As I looked around the table a second time, I realized I was the only Hispanic female, and in some ways that made me a representative of Hispanic females everywhere! (I took the liberty of giving myself the title!) I instantly felt courage replace my fear, and I decided to share a story I have only shared with a few select individuals. Everyone listened attentively and thanked me for sharing. After passing the talking stick to the next person, I felt a sense of relief and joy. I was very impressed with how our Racial Justice facilitator created a safety bubble around our table, a bubble that kept out judgment and negativity. I knew my story was safe, but most of all, I knew it was appreciated.
I walked away from this event with a newfound sense of purpose! I absolutely had to know more about the YWCA and its mission. Looking through the website, I came across the GenYWCA group. I was so excited to find a group of young professionals who are passionate about eliminating racism and empowering women. I immediately emailed and scheduled a meeting with Sarah Raser. She didn't need to persuade me to join. Together, we decided that joining the membership outreach committee would be the best choice for me, and doing so has been very rewarding.

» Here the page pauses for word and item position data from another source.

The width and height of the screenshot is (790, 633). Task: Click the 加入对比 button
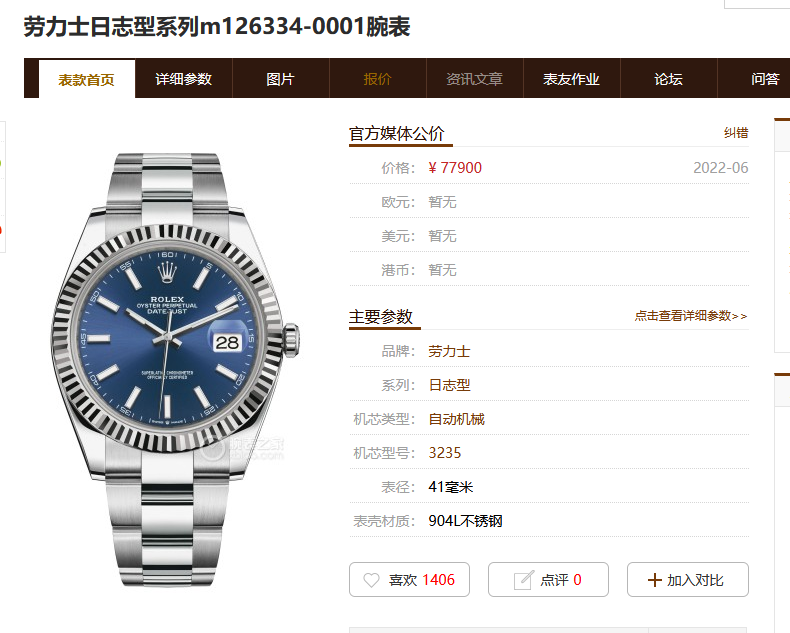pos(688,580)
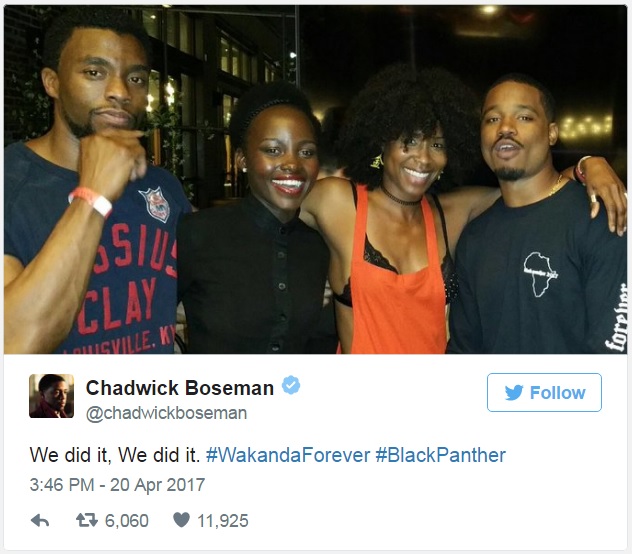632x554 pixels.
Task: Click the smiling woman in the orange top
Action: [x=397, y=210]
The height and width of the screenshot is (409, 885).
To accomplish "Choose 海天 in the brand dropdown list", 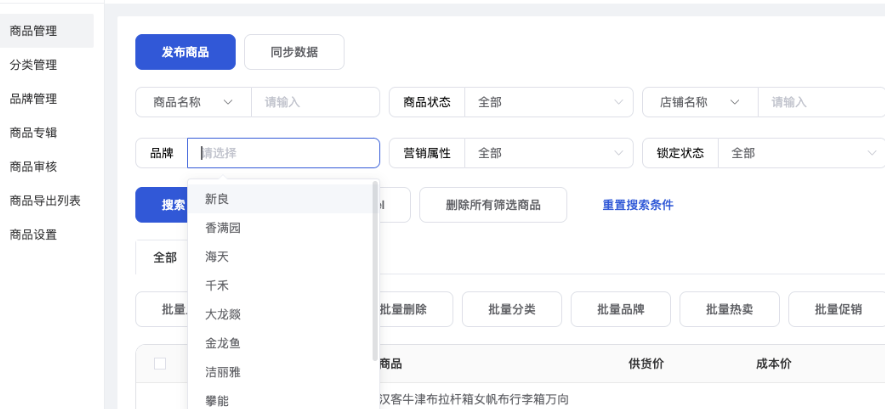I will point(217,257).
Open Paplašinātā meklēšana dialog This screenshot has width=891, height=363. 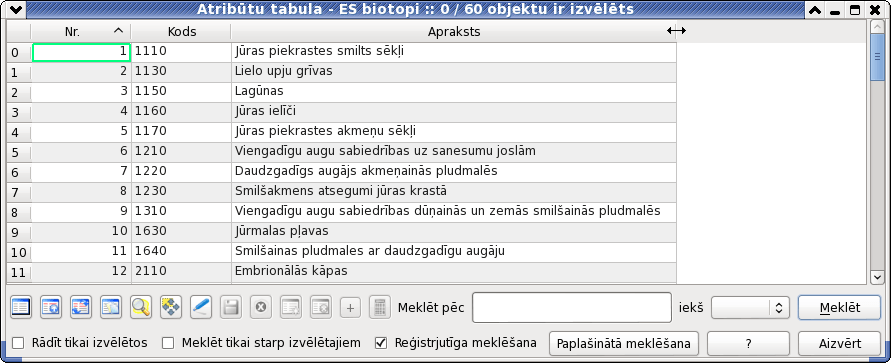click(x=623, y=344)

People fear the unknown and unfamiliar; this is perfectly natural. The only way to extinguish that fear is to create awareness and educate people about different backgrounds and cultures. Our generation will run this country one day. It is essential that, as future leaders, we take the time to educate ourselves on diversity and inclusion. As we remember Martin Luther King, let us remember what we are truly celebrating. We are celebrating one man's dream to end racism. It is every young professional's personal responsibility to contribute to making this dream a reality. I feel honored to have the opportunity to be a part of GenYWCA, and look forward to contributing to its mission.